既に官能的な悦びを与えられた彼女の肉体は、些細な刺激にも敏感になっていた。そんな菜々子にとって、無数の神経が密集する陰核への刺激は強烈で、目眩がするような鮮烈な快楽を大脳にまで植え付けた。

夕食の準備しないと。彼女の脳裏からそんな考えはもう消えていた。

「ぁっ、恭夜っ…!」

シンクに向かって吐き出される、助けを求めてすがるような切迫した彼女の声に、艶やかさと甲高さが格段に増した。菜々子のその反応が何を意味するか、彼には解っていた。

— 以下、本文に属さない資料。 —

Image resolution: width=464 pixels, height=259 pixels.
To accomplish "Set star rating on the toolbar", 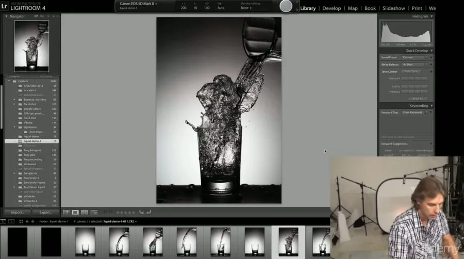I will pyautogui.click(x=126, y=212).
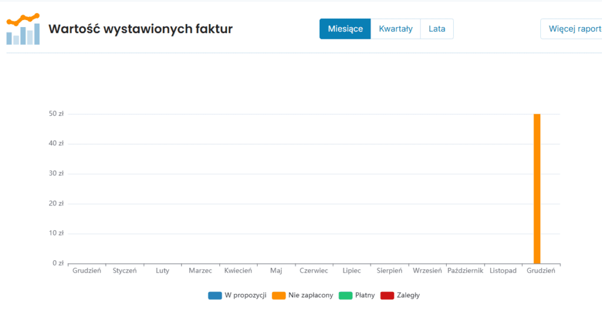Click the bar chart icon beside the title

point(23,29)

彼女に痛みを与えないよう、リズムや力加減を変えないまま刺激を加え続ける。

肉体の奥から、抑え切れない何かが迫り上がる感覚を、菜々子は自覚していた。全身を焦がすような熱さが、彼女を襲う。

「体が、燃えちゃいそうっ…恭夜…!」

得体の知れない感覚と共に皮膚は愚か内臓まで溶かすような熱が、彼女の心身で最高潮にまで達した時だった。

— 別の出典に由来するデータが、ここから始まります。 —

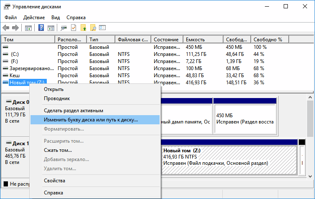Select the Кеш volume row

tap(15, 76)
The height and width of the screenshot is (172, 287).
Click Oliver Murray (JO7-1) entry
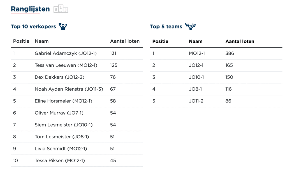point(59,113)
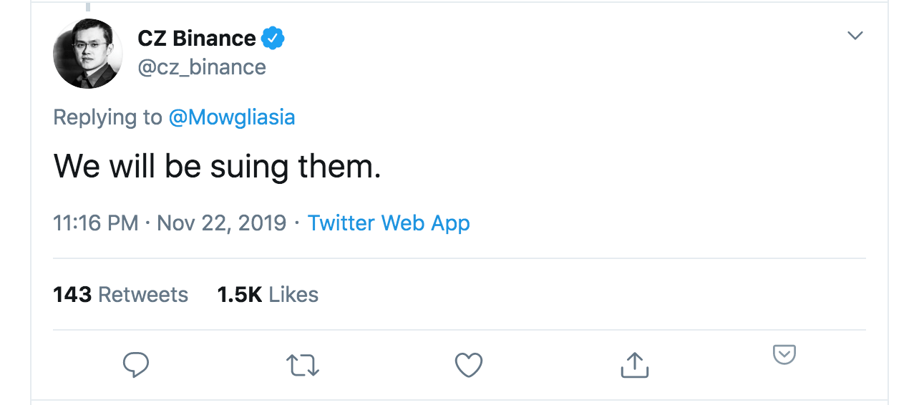View the 1.5K Likes list
The height and width of the screenshot is (405, 919).
point(268,295)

閃光のような、鋭くもほんの一瞬だけ輝きを放つ光を瞼の裏側で感じると、瞬きをするような僅かな時間、菜々子は魂が肉体から抜けるような浮遊感にも似た感覚に陥った。

「っ、はぁっ、はぁっ、」

全身の交感神経を働かせて大幅に体力を消耗すると、菜々子は肩を上下させて浅い呼吸を繰り返しながら恭夜の腕の中で、弛緩した毛穴という毛穴から蓄積した熱が緩やかに抜けていくのを感じていた。

これ以上ない熱情で体が覚めず、アルコール酩酊状態のように意識が定まらない中、パンティの内側をまさぐる彼の指先が、彼女を悶絶させた突起物の下へと伸びた。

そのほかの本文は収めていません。